Cassino By Tom Nagata

Cassino

By Tom Nagata

It was twilight and the distant ringing of a church bell came to me. For that magie [sic] moment all was calm and peaceful for me.

The illusion was broken as I gazed on the dirt road before me. There lay three rumpled bodies flecked with blood. They were men of the pioneer platoon of the 100th Infantry Battalion, who less than 24 hours ago had guided us to this spot designated as the line of departure.

This was January 26, 1944, in the vicinity of Cassino, Italy, and nicknamed Purple Heart Valley by the GI’s. The sound of the bell came from the Abbey of Monte Cassino.

My thoughts went back to the night of the 24th. In the darkness we had worked our way down to the flats. The jump-off time was near. Suddenly, I heard distant booming of the Artillery. Shells started to whistle past overhead and land with a flash and a roar among the hills nearby. More and more shells came in until there was a constant shower of sparks and explosion on the hills. Somebody mentioned that there were 500 artillery pieces lined up behind us.
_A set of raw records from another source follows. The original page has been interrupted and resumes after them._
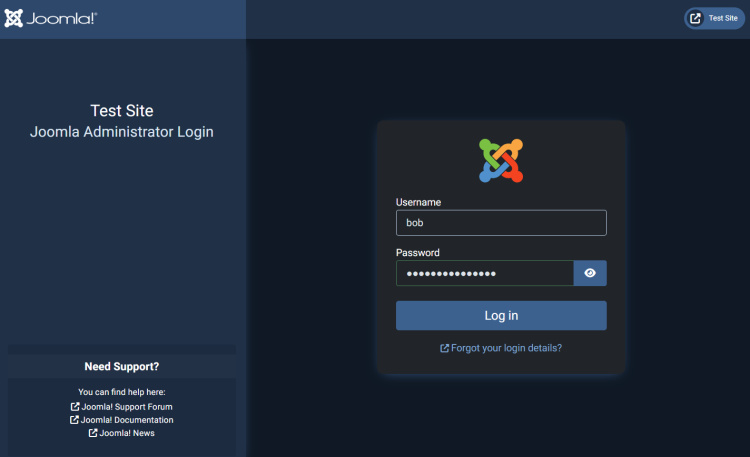Click the colorful Joomla emblem above Username
750x457 pixels.
pos(501,160)
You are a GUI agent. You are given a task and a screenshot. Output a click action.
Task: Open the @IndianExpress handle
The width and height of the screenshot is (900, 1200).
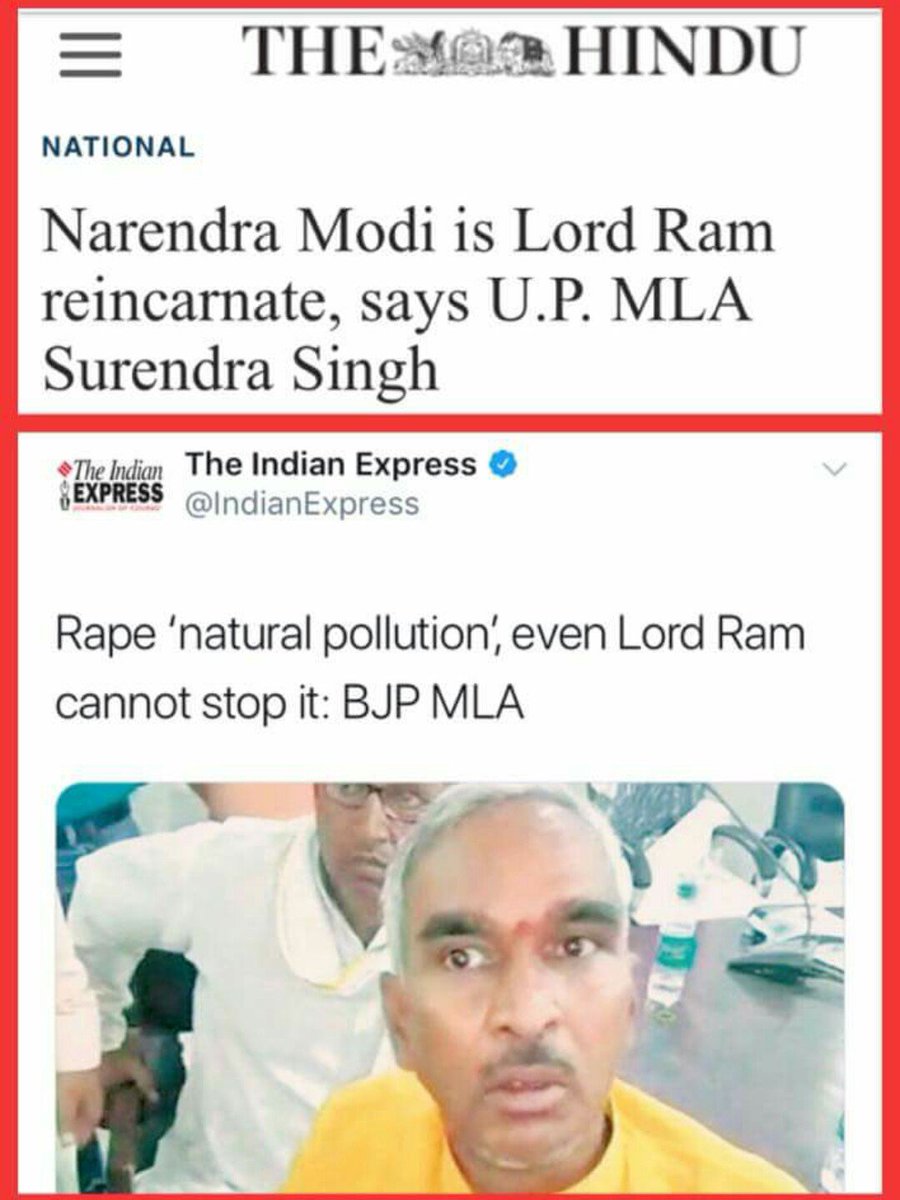coord(303,504)
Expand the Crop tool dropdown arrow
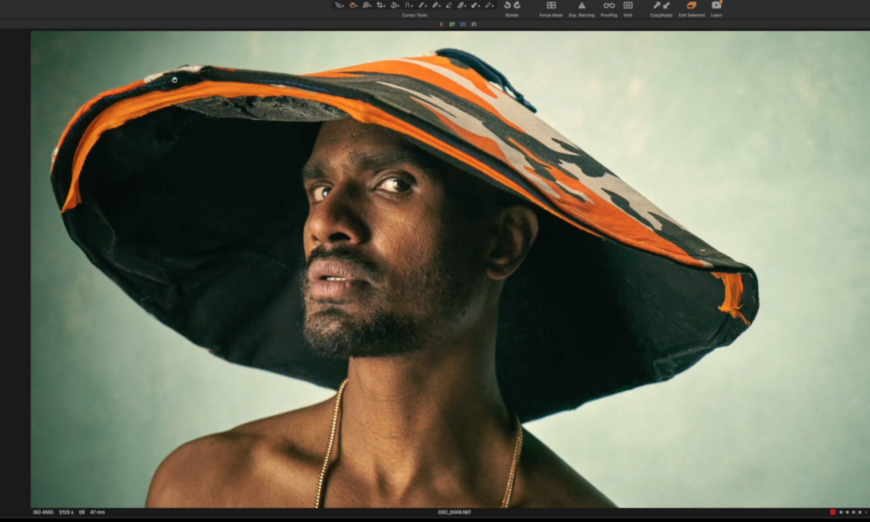 (386, 6)

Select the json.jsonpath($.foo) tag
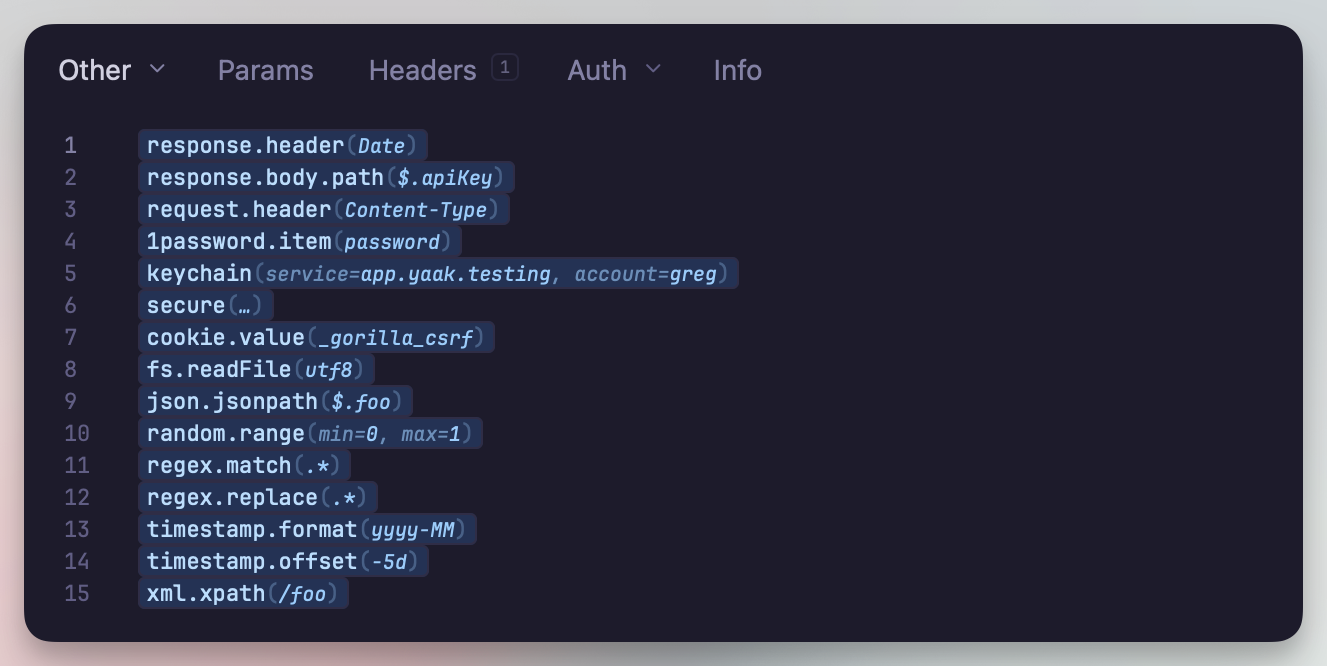click(x=275, y=402)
As soon as the line of departure was passed, we were knee deep in mud in the flooded fields. Progress was slow as the mud sucked at our boots. Here was a ditch filled with water. Somehow we crossed over it. We re-grouped and went forward toward those hills. Abruptly, the shelling stopped. In the quiet that followed, we could hear the sound of running feet and muffled voices from the German positions ahead. We crossed a half dry ditch and pressed forward in pitch black darkness. As point man Richard Iriguchi took the lead, a ball of fire and explosion erupted beneath him. A surface mine had broken his ankle and filled his leg with shrapnel fragments. This was his third Purple Heart.

Suddenly, a German machine gun opened up on our left and raked the ditch behind us. Corporal Ed Yoshihara Yoshida, C Company’s first Silver Star Medal Winner groaned and his head slumped against his chest as he sat in the ditch. The head wound proved fatal and he died shortly after, despite our frantic efforts to apply first aid in the darkness.

There was a mine field of unknown depth ahead of us. The ditch behind us was zeroed in by flanking machine-gun fire from the semi-circular hill around us. It was then that S/Sgt Johnny Miyagawa rose to the occasion. Dropping his combat pack and grabbing his rifle and white tape marker he inched his way through the mine field and taped a safe path for us. We all went through the mine field to reach our objective, the Rapido River bank, and dug in for the night. Johnny received a Silver Star Medal for his heroic deed.

The next day, I witnessed an act of valor by an entire B Company when they dashed over to us in broad daylight through the mud and flooded ditch while receiving withering machine-gun fire from the German positions above us. A childhood friend of mine, Sueo Noda, gave his life for his country in this brave act of heroism along with other men that day.

We were then ordered to fix bayonets in preparation for our next attack. Orders then came to cancel that attack. The day passed and sometime during the night orders came for us to pull back as we were being relieved. On the way back buddies dragged Richard Iriguchi back with us broken ankle and all without benefit of a stretcher to cushion his wounded leg. We dug in behind the line of departure by the dirt road.

The twilight deepened to darkness and the Monastery Monte Cassino vanished in the distance and hid the crumpled bodies in front of us. The bell rang out it’s final note and all was quiet!

Then to France. The battle of Bruyeres and Biffontaine and the saga of the Texas “Lost Battalion”.

In January 1944 — Anzio. Then the break through to Rome. The ride through Rome which occured [sic] incidentally or coincidentally on the 100th 2nd anniversary of the day it had left home — Hawaii — June 5,1942! Casualties mounting.